# GIVEN DATA
···

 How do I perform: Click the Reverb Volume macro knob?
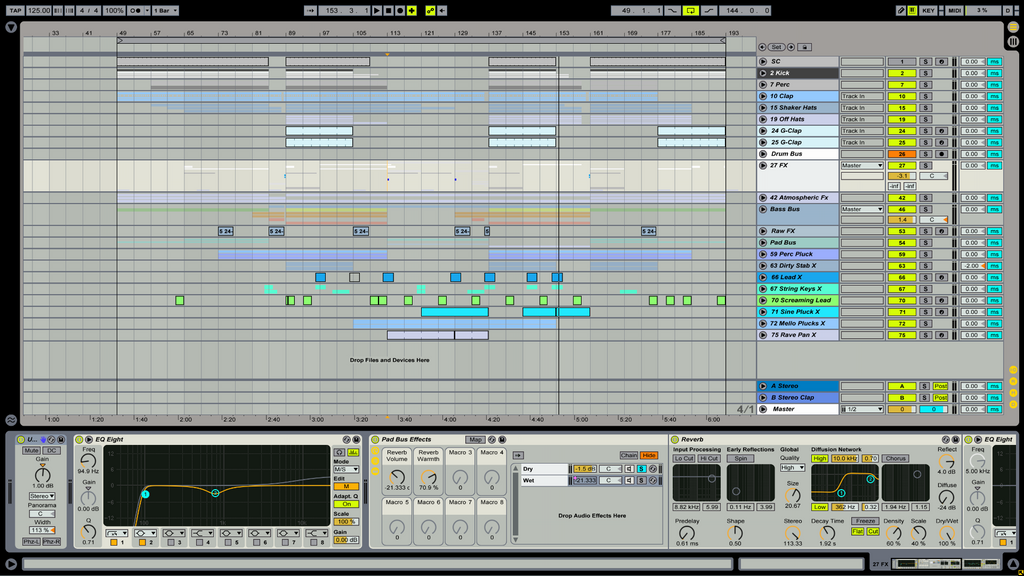click(x=397, y=475)
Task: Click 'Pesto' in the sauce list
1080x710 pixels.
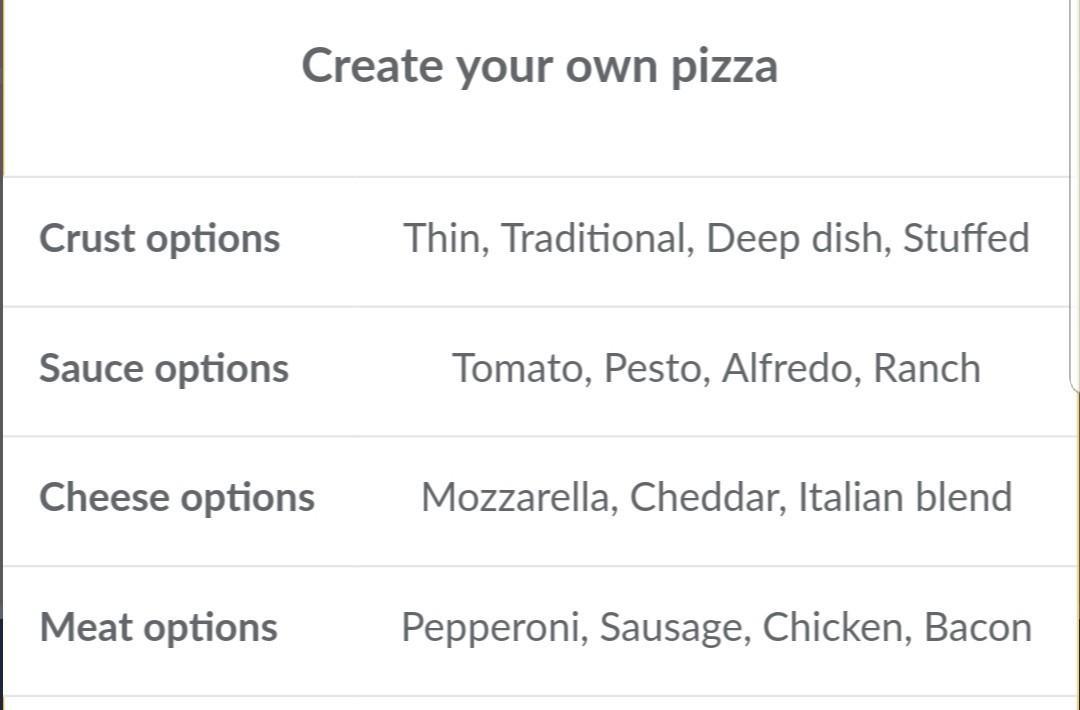Action: coord(653,368)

···

# EXERCISE BRIEF
Copy out each of the rows above word for word, leaving out the pictures.

# TASK ANSWER
 How do I perform: Click the Reverb Volume macro knob?
click(x=397, y=475)
Task: Click 'Pesto' in the sauce list
1080x710 pixels.
Action: coord(653,368)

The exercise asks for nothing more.